Record contenuti in un dataset
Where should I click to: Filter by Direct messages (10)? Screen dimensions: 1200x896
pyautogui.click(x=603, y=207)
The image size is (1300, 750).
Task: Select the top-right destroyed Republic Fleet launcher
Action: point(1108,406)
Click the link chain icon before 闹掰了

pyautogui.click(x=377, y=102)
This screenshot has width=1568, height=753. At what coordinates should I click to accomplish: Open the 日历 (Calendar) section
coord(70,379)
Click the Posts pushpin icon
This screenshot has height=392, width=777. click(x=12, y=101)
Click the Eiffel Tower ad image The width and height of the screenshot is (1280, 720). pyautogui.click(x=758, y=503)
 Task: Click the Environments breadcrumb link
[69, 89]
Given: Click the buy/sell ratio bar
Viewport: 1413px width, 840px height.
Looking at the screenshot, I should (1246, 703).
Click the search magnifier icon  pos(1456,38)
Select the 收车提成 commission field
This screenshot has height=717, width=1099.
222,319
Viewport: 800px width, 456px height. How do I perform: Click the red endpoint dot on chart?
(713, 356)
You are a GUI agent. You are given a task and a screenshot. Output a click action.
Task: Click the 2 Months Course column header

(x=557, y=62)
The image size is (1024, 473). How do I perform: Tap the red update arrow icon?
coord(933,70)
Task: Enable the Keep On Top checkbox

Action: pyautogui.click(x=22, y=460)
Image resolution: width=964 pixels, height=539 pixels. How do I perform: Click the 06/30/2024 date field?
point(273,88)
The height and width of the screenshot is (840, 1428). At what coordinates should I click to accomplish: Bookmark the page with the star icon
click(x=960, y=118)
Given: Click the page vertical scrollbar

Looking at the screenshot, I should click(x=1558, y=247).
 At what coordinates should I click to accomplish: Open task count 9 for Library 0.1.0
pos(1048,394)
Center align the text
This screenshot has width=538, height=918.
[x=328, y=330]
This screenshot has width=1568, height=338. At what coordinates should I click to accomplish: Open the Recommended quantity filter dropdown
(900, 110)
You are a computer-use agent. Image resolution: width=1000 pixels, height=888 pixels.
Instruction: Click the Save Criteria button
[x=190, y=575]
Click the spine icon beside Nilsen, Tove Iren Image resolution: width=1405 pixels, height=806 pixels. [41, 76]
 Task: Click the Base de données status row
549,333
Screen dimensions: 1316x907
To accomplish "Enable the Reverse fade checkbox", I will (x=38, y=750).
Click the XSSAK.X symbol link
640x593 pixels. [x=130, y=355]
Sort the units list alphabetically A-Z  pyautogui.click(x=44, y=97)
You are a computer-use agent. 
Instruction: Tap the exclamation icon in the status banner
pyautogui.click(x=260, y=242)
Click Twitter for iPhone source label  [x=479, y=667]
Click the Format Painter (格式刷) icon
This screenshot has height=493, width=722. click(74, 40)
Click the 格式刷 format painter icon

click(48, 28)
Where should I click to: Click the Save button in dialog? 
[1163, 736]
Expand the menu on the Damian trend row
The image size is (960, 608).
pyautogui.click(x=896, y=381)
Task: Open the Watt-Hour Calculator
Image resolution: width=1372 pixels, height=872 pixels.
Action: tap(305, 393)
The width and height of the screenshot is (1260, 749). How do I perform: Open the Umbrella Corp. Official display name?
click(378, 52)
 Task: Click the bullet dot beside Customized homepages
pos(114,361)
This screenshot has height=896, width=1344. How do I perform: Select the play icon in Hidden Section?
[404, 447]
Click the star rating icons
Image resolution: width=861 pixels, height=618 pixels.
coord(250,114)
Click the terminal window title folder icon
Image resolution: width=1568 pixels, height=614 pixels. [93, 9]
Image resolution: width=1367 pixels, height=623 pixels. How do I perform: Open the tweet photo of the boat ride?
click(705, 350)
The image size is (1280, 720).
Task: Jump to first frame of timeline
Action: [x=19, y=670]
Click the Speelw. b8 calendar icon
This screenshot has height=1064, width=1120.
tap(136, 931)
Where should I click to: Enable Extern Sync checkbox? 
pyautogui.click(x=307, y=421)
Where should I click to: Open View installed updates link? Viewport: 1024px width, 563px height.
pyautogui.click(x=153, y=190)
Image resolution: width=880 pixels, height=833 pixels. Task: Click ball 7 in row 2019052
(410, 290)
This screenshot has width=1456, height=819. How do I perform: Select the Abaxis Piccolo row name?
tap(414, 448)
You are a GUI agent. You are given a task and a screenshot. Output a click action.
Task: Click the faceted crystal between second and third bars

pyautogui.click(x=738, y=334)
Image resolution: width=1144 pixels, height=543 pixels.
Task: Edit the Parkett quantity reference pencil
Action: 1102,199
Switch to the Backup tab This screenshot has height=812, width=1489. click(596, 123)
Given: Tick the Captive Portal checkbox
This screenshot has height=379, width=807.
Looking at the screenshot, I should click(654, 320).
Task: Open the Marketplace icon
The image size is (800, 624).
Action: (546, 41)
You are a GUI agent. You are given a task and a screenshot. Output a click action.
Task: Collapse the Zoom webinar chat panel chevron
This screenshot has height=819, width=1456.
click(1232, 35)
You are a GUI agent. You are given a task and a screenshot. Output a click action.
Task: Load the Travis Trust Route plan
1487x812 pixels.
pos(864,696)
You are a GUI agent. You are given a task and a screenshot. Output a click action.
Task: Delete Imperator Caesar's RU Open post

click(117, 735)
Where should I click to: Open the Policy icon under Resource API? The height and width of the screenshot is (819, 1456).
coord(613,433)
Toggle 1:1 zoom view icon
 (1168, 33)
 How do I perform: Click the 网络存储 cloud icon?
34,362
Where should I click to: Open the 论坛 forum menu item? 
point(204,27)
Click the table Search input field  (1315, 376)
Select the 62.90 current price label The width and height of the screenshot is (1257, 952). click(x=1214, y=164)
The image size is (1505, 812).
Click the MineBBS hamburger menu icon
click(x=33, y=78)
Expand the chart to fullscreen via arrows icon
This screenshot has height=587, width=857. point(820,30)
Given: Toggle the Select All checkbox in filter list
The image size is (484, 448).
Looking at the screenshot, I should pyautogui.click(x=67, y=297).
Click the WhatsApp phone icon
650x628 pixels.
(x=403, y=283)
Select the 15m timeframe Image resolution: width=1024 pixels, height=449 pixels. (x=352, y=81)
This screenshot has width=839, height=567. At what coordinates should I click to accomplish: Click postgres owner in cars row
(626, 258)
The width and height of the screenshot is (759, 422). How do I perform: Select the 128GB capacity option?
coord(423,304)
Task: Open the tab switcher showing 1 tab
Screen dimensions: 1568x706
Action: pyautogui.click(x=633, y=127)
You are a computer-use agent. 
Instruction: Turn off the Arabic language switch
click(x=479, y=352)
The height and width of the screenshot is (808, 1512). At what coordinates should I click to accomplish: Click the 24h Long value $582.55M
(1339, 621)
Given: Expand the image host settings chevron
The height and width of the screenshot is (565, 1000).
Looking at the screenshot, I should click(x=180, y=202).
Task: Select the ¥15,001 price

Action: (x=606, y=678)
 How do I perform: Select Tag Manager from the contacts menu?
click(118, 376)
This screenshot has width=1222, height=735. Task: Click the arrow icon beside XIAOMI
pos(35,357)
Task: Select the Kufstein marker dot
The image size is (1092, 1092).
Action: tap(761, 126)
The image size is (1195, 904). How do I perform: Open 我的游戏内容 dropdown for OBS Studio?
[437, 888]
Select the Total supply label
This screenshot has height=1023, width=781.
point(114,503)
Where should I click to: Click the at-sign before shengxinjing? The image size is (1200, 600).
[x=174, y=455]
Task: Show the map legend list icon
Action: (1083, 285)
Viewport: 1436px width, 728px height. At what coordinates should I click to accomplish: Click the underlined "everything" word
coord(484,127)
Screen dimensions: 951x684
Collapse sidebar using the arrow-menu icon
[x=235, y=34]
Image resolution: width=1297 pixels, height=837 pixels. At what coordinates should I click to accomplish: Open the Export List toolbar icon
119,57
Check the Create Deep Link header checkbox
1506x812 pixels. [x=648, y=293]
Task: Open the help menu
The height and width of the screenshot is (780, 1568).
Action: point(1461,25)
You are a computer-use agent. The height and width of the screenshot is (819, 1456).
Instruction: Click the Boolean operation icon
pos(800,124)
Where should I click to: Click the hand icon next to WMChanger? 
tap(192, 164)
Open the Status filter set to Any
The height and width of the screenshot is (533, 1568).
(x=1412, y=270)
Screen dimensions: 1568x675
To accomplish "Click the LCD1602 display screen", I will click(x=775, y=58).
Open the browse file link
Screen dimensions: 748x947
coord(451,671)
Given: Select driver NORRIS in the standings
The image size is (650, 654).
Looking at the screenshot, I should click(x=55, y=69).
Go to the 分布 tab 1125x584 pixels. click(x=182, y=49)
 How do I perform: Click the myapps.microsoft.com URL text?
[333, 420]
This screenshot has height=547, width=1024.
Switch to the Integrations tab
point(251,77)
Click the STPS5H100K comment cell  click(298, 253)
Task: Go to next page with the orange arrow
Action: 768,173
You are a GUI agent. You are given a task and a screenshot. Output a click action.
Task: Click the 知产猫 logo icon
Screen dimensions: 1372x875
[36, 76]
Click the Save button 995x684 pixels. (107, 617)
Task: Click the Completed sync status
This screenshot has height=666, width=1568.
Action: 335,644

* REQUISITI DEL COMPITO
Per favore, ricopia parola per parola le righe dei record a partire dall'inizio e fino alla riga che contiene "Click the link chain icon before 闹掰了", includendo entrambi gli estremi.

* RISULTATO CORRETTO
Where should I click to: Filter by Direct messages (10)? Screen dimensions: 1200x896
pyautogui.click(x=603, y=207)
The image size is (1300, 750).
Task: Select the top-right destroyed Republic Fleet launcher
Action: point(1108,406)
Click the link chain icon before 闹掰了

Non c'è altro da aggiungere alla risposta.